Open ericelliott opened 10 years ago
Reason for storing count Storing count information is necessary. If no count were stored, the count will always be 1 and that doesn't make it a counter.
Reason for storing process id
Storing process id in a state file is purely an assumption on my part which based on the name fingerprint
. Just like fingerprint that can be used to identify a person, shouldn't it be able to identify (sort of) a cuid generating client. Thus, shouldn't it be consistent for a period of time?
If it is just another random string which is generated by the client, I can remove them.
Reason for locking file Locking the file help prevents concurrent access to the same file hence messed up the data that the file retain.
Storing count information is necessary. If no count were stored, the count will always be 1 and that doesn't make it a counter.
That doesn't make sense. The count is incremented every time you call cuid(). The count will only always be 1 if you only call cuid() once per process -- and that should be fine even if you have many connections, because each process should generate its own fingerprint. If the process fingerprint is not unique enough to prevent collisions, work on improving the fingerprint implementation for this port.

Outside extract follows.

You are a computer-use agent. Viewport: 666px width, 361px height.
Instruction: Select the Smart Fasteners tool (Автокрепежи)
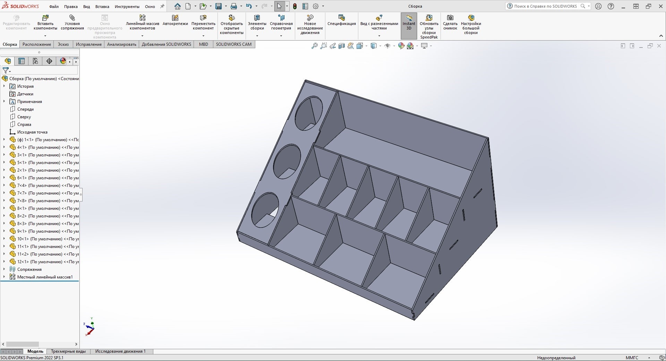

Failing to do so risks slowing down every connection do deal with the shared counter state. This was never the intended implementation of CUID. They should be fast, synchronous, and non-blocking.
Storing process id in a state file is purely an assumption on my part which based on the name fingerprint. Just like fingerprint that can be used to identify a person, shouldn't it be able to identify (sort of) a cuid generating client. Thus, shouldn't it be consistent for a period of time?
The OS manages pids for you. There is never more than one process sharing the same PID at the same time. Even using the least significant bits of the PID (NOT the MSB's which change slower), Between PID and random number, you should have enough entropy to avoid collisions.
You should write uniqueness tests that ensure that you can generate millions of sequential CUIDs without collisions.
I notice in your test directory, you're testing that they are generating strings made up of the appropriate characters, but you're not creating uniqueness tests. You should fix that, and make sure that you are forking lots of processes and testing that the generated IDs don't collide.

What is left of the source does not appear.